Enunciado A: No texto sobre a autonomia do Banco Central, quem é o relator da PEC no Senado?
Enunciado B: Retome o texto sobre a autonomia do Banco Central e dê continuidade a ele logo após a última frase.

Texto para leitura:
○ ○ ○
O Banco Central conquistou a autonomia operacional em 2021, reforçando sua blindagem contra interferências políticas – mas, ao contrário de outros bancos centrais, ainda não possui independência financeira.
A autonomia ficou pela metade.
A PEC 65/23, que trata desse assunto, tramita no Senado e está prestes a ser votada. O texto conta com o apoio de Gabriel Galípolo, que vem trabalhando para desbastar arestas no projeto e arregimentar votos para sua aprovação no Congresso.
O presidente do BC, entretanto, vem encontrando uma resistência ferrenha – não dos partidos de oposição, mas do próprio Governo.
Em uma reunião no Planalto na terça-feira passada, com a participação do Presidente Lula, os ministros presentes – entre eles, Fernando Haddad e Gleisi Hoffmann – demonstraram uma rara sintonia: todos foram contra a PEC, de acordo com o relato de pessoas a par do assunto.
Gleisi, a ministra das Relações Institucionais e ex-presidente do PT, teria dito na reunião que “deveriam era acabar com qualquer autonomia do BC, e não ampliar”.
Haddad, publicamente, vem dizendo que é a favor da autonomia financeira do BC, mas não nos termos da PEC.
Em um evento no ano passado, o ministro afirmou que “uma coisa é autonomia financeira – mas outra coisa é transformar [o BC] numa empresa, criando uma figura nova, que é o celetista estável e subordinar isso ao Senado, e não ao Conselho Monetária Nacional”.
A PEC iria a votação na semana passada, mas acabou sendo retirada da pauta.
O Senador Otto Alencar (PSD-BA), presidente da Comissão de Constituição de Justiça do Senado, disse ao Brazil Journal que o texto só sairá da gaveta quando houver um acordo sobre o principal ponto de atrito, que é a mudança do regime do BC para uma pessoa jurídica de direito privado, como prevê o texto. O Governo é contra essa alteração, e defende que o BC fique no regime de direito público.
“Só vai para a pauta agora quando pacificar essa discussão,” disse Alencar. “A pior situação é deixar como está. Mesmo se a decisão for para ser uma entidade de direito público, será um avanço. Um item só não deve atrapalhar o principal espírito da lei, que é de autonomia orçamentária e financeira para o Banco Central.”
O relator do projeto, Senador Plínio Valério (PSDB-AM), disse que tirar do texto a mudança para o regime privado inviabilizaria a essência do projeto.
“O BC não aceitaria, acham que mata a PEC. Mas o Governo não quer abrir mão disso,” disse Valério. “Estão tentando encontrar um meio termo, mas não vejo meio termo possível.”
Segundo Valério, “no voto a gente ganha” – mas Alencar, o presidente da CCJ, tem a prerrogativa de manter o texto na gaveta, se quiser. “Otto tem boa vontade, mas está sob pressão.”
Para Valério, o Governo decidiu impor empecilhos “aos 45 minutos do segundo tempo” com o intuito de enterrar a PEC.
○ ○ ○
Material fornecido:
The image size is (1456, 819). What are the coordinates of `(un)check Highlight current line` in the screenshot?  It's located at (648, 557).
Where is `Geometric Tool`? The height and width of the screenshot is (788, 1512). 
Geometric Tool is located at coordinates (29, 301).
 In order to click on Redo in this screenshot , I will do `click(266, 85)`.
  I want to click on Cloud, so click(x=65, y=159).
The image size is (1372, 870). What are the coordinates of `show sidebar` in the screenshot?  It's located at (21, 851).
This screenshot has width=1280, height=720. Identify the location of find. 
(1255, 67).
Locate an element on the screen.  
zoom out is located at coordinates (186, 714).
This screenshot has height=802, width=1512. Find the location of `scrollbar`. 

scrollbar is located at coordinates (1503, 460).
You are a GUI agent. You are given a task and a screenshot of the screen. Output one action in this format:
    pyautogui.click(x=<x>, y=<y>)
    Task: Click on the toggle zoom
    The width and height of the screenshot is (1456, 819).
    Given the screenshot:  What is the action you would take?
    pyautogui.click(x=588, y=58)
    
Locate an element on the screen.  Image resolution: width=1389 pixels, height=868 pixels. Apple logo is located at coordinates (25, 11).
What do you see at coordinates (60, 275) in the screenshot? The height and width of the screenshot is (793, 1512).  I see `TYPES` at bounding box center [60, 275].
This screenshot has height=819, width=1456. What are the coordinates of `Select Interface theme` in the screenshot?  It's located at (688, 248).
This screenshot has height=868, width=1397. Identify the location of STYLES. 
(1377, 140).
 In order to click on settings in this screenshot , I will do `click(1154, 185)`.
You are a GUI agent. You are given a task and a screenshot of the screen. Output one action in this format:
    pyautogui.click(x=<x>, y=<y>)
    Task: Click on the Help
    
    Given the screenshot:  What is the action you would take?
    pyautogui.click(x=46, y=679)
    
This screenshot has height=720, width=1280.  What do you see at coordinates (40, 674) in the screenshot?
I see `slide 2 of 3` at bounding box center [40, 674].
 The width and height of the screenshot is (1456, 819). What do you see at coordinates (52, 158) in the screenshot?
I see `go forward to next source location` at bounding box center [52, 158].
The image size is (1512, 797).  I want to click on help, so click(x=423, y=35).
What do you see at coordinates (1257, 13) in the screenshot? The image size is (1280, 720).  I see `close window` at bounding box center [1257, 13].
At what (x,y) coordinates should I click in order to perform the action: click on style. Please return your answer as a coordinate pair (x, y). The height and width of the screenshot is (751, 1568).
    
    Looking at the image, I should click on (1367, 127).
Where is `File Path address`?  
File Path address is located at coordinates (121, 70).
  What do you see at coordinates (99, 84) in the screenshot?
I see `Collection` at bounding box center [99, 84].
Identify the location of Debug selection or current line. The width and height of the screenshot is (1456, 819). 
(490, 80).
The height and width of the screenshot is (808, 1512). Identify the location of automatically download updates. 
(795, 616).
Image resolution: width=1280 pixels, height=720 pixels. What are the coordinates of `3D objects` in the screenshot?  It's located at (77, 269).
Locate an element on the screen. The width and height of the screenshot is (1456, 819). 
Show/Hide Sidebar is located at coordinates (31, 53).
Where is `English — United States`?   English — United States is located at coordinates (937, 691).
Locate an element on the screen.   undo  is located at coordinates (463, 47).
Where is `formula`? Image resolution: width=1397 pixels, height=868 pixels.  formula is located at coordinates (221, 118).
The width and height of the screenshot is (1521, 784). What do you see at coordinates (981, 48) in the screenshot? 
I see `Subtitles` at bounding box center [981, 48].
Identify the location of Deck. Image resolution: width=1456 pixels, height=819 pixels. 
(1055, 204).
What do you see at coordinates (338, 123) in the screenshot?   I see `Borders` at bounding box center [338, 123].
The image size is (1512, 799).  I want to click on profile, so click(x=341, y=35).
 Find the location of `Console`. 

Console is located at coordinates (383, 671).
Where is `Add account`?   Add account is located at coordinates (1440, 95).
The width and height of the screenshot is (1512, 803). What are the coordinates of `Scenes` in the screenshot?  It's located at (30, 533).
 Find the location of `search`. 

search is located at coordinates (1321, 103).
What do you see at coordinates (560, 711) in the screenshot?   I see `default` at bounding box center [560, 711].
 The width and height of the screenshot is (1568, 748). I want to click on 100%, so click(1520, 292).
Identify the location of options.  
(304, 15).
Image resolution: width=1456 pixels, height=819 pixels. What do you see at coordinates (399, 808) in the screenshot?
○ ○ ○
Resposta do exercício A: O senador Plínio Valério (PSDB-AM).

Resposta do exercício B:
Na justificativa da PEC, o texto diz que “a necessidade de recursos financeiros para o cumprimento de sua missão institucional exige alteração do arcabouço legal” do BC.
“A proposta de evolução institucional do Banco Central do Brasil prevê a garantia de recursos para que atividades relevantes para a sociedade sejam executadas sem constrangimentos financeiros, tanto para a instituição quanto para o Tesouro Nacional,” afirma o texto.
O BC tem enfrentado dificuldades para repor servidores e reter funcionários. Ficou 12 anos sem fazer concurso. Na última década, perdeu 35% de seu quadro de funcionários – caso raro de repartição pública que tenha passado por enxugamento.
Com a aprovação da PEC, o BC teria liberdade para alterar a maneira de contratação de servidores, passando para o regime de CLT, como é no BNDES.
De acordo com Vivian Rosadas, presidente da Associação Nacional dos Auditores do BC, havia dentro do Governo uma divisão entre a ala mais ideológica e a mais pragmática, favorável à PEC.
“Mas agora, o Governo pendeu para o lado contrário a qualquer autonomia que o BC possa ter,” ela disse ao Brazil Journal.
No entender da associação, não há como conceder a independência financeira de fato dentro do regime de direito público.
“Precisamos dessa PEC para concluir a autonomia aprovada em 2021,” disse Vivian. “Quando dizem que a alteração de regime é inegociável, entendemos isso como uma oposição ao projeto – porque isso é o cerne da PEC.”
Hoje o BC é uma autarquia que fica sob o guarda-chuva institucional da Fazenda. Com a PEC, a autoridade monetária passaria a ser uma pessoa jurídica de direito privado integrante do setor público financeiro.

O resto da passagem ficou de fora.